Saturday, 5 January 2019

BAND INDIE DI PANGGUNG INDIE

2018 adalah tahun dimana band independen di Sulawesi Barat meng-ada-kan dirinya. Gigs-gigs mampu mereka buat tanpa bantuan korporat maupun pemerintah daerah. Beberapa band-band independen baru bahkan terbentuk menyusul band-band independen yang lama. Sebut saja School is Damn dan Eustasia. 

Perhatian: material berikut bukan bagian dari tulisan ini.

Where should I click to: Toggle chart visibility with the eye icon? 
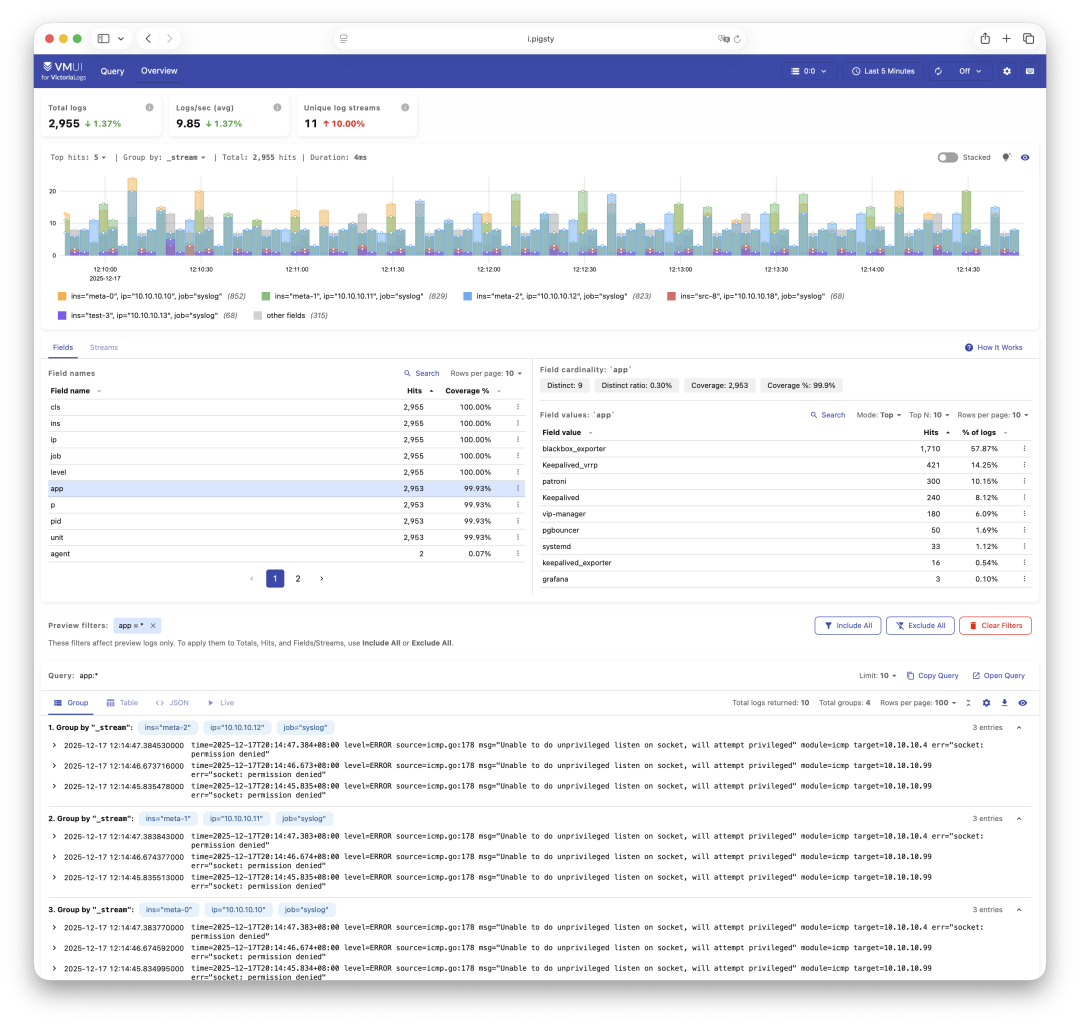click(x=1025, y=157)
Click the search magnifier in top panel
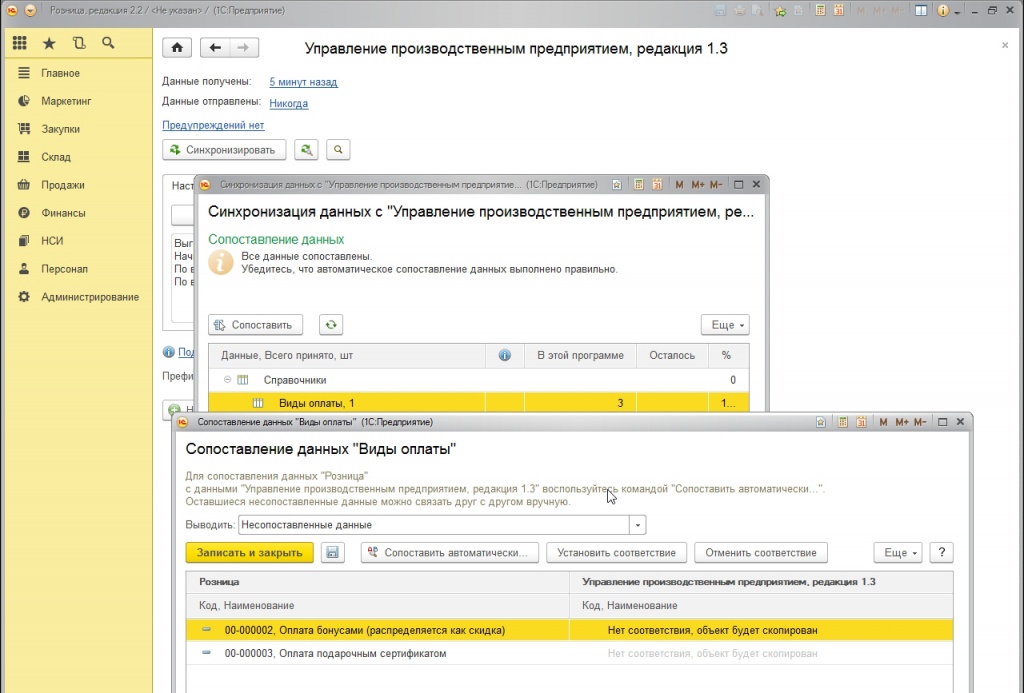The width and height of the screenshot is (1024, 693). (108, 43)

Selayaknya label independen atau biasa dikenal indie yang mereka anut, mereka mampu berdiri sendiri dan menciptakan ruang-ruang tersendiri. Konser Zona Bunyi yang jadi ajang tahunan dan Teras Indie yang diadakan pertengahan dan akhir tahun adalah hasil dari kemampuan mereka berdiri diatas kaki sendiri. Menciptakan wadah dalam menyuarakan karya. Belum lagi Distorsi Pesisir yang kembali hadir setelah setahun absen. Namun, apa yang sudah ada terasa belum cukup. 4 buah acara yang digarap di tahun yang sama belumlah cukup. Satu-satunya jalan adalah membuat lebih banyak.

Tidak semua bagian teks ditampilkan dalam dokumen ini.